### [SELECTED PASSAGE]
"""

So let us try and bring this issue home to those who don't recognize its significance.  This discussion is most closely related to the famous (infamous?) Limits to Growth books (there are 4 of them) the first of which was published circa 1973.  If you read these books you will find them absolutely frighteningly accurate to date.  We are dead on the the BAU projected pathway to collapse detailed in 1973.  That curve train wrecks circa 2050.  It is worth mentioning once again that the Limits to Growth projections did not take into account climate change.

Historically civilizational collapses are due to carrying capacity issues.  We have a lot of knowledge of how this actually happens and its effects on various cultures/civilizations.  This is not climate modeling.  This is history and actual data.  We have a large body of research on this topic that also covers others species and how their populations reach and exceed their ecosystems carrying capacities and then collapse. 

We are well in excess of the Earth's carrying capacity for our species.  How far?  This is where one starts to get many answers and we wrestle over definitions.  For instance the key definition is how we set the limits (does it have limits??) of the word sustainable.

One sees a wild span of definitions of sustainability.  The BAU folks seem to think that all the green technologies are sustainable because they touch some form of renewable energy.  Or they talk about fish farming or hydroponics or some other nonsense.  But what really makes sense when we say sustainable?  To some it means 'forever'.  Which means what?  A million years?  A hundred thousand?  Ten thousand?  50?  Sad to say that many people only seem to mean the span of their lives and f**k anyone else.  What does it mean to you as this is the crux of the argument.  The Sun will expand and fry us all eventually so there is no real forever.  But if you pick 50 years we may as well get the party going as time is wasting..right?  My favorite is 50,000 years...but I will settle for 1000.  How about you?  I note that even picking 1000 years makes solving our problems wickedly hard.

So we are done picking the span of time.  Now what does that mean really?  Does sustainable really mean only for humans or does it include other species?  This is a big issue and, after the duration point above, is the most critical.  These two points drive the vast differences in figures stating how far over the carrying capacity we are today.  One side ends up with numbers which sound not so bad (approximately 1.5 times) and others come up with numbers much scarier (as bad as 5 times).  Pushing these numbers of course is a rapidly rising population along with growing affluence and consumption.  Additionally, since we are already over the ecosystems capacity our continued actions reduce said capacity a little bit every day.  We are currently consuming well beyond sustainable levels across a wide and diverse range of support mechanisms.  The way to understand this for example is that row cropping farm land results in some inevitable loss of top soil and nutrients.  Being sustainable would have to mean that natural top soil generation would have to equal losses from farming and the replacements of nutrients taken out for consumption is required.  Otherwise the soil loses fertility and production drops (starvation).  Any body of good soil can be farmed for some time past these sustainable requirements but eventually its fertility will plunge.  We can offset that for a time with artificial fertilizers of course, but then we seem to have issues there..right?   Collapse dynamics.  Climate change, of course, is now and will in spades later, reduce global carrying capacity significantly.  We are the Red Queen running.

"""

### [DATA LINES]
"""

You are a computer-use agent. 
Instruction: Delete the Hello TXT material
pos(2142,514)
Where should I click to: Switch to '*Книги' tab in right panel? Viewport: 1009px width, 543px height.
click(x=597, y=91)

"""

### [GOAL A]
In the essay on carrying capacity, which time span does the writer call their favorite for defining sustainability?
### [GOAL B]
Extend the essay on carrying capacity, picking up right after its last line, "We are the Red Queen running."

### [REPLY A]
50,000 years.

### [REPLY B]
Climate change gets us to collapse.  Exceeding the carrying capacity gets us to collapse.  Together they really get us to collapse.  Thus my insistence on managed collapse - or degrowth if you will.  And once again I repeat my point that NONE of the critical problems we face can be solved unless we dramatically reduce total population levels.  We really and truely do not have the luxury of time.  We must act now and make dramatic change.

So feel free to jump in and chew on this one a bit.  I will post next the article which triggered this new topic.


Post #2 from JimD:

Water supplies.

As we know the Central Valley of California is one of the most productive agricultural regions of the world and number one in the US.  Approximately 50% of our fruits and vegetables come from this valley.  It is actually a desert and the crops are fed via irrigation systems.  That is not sustainable you say?  A fair point I think, but it is worse than many think.  Especially in light of the long term drought in the region as well as in light  of the projections of what is going to happen here over the next 50 years as climate change kicks in harder. 

Eventually there will be little food grown here.

Quote
California is pumping water that fell to Earth 20,000 years ago

As California farms and cities drill deeper for groundwater in an era of drought and climate change, they no longer are tapping reserves that percolated into the soil over recent centuries. They are pumping water that fell to Earth during a much wetter climatic regime – the ice age.

Such water is not just old. It’s prehistoric. It is older than the earliest pyramids on the Nile, older than the world’s oldest tree, the bristlecone pine. It was swirling down rivers and streams 15,000 to 20,000 years ago when humans were crossing the Bering Strait from Asia....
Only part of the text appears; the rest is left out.